→ **Set of tasks**
**A.** Summarize the article on the brain-eating amoeba in two sentences.
**B.** According to the article on the brain-eating amoeba, on what date did Avant come down with a fever?
**C.** Write the next part of the article on the brain-eating amoeba, picking up after its final sentence.

What Parents Need to Know About the Brain-Eating Amoeba That Killed a Girl After Swimming in a River
The girl contracted the Naegleria fowleri amoeba while swimming in the Brazos River in Texas. It can cause primary amebic meningoencephalitis (PAM), a rare, fatal disease of the central nervous system.
A 10-year-old girl from Fort Worth, Texas died after contracting Naegleria fowleri amoeba, a single-celled organism also known as a "brain-eating" amoeba, while swimming, her family has confirmed. Lily Mae Avant "has gone to be with Jesus," her aunt, Loni Yadon, said in a statement shared on Facebook this morning.
"This past week has been a true testament of the kind of girl she was and the tremendous affect she had on people," Yadon wrote.
On Labor Day weekend, Avant had gone swimming in the Brazos River, which is located near Waco, Texas. It was there that she contracted the amoeba, which is commonly found in fresh water bodies such as ponds, lakes and rivers and in soil, according to the Centers for Disease Control and Prevention (CDC). About a week later, on September 8, Avant came down with a fever, reports NBC Dallas-Fort Worth. That evening, she saw a doctor.

→ **Source data**
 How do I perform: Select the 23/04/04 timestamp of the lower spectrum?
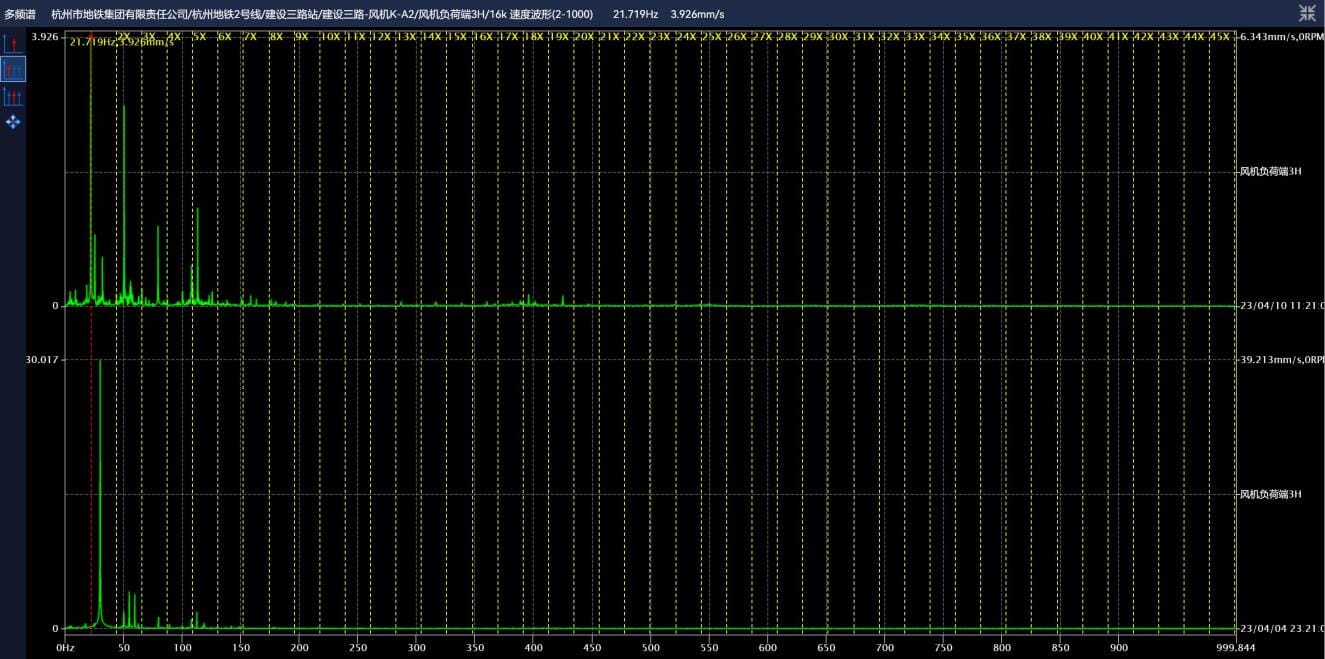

→ **Replies**
**A.** Lily Mae Avant, a 10-year-old girl from Fort Worth, Texas, died after contracting the Naegleria fowleri amoeba while swimming in the Brazos River over Labor Day weekend. The amoeba, commonly found in fresh water and soil, can cause primary amebic meningoencephalitis, a rare, fatal disease of the central nervous system, and about a week after swimming she came down with a fever and saw a doctor.

**B.** September 8.

**C.**
"They got it checked out," her mother's cousin Wendy Scott told the outlet. "There were several viruses going around the school. It was assumed it's a virus because of the symptoms are exactly the same, so she was sent home. She was brought into the emergency room on Tuesday when she woke up unresponsive. She was eyes open, she was there, but she wasn't speaking. Nothing."
Later, Avant was transferred to Cook Children's Medical Center in Fort Worth where doctors did a spinal tap that confirmed she had contracted Naegleria fowleri. She was put into a medically-induced coma while doctors worked to reduce the swelling in her brain.
The night before the girl died, her father John Crawson reportedly spoke at a prayer vigil outside Cook Children's Medical Center and called his daughter "a fighter" and said she's "stronger than anybody I know."
What is Naegleria fowleri?
A spokesperson for the Texas Department of State Health Services told NBC that while the amoeba itself is common, the infection is extremely rare. "We average less than one per year in Texas," an agency spokesperson explained. "However, it is extremely serious and almost always fatal. Since it's so rare, we don't know why a few people get sick while millions who swim in natural bodies of water don't."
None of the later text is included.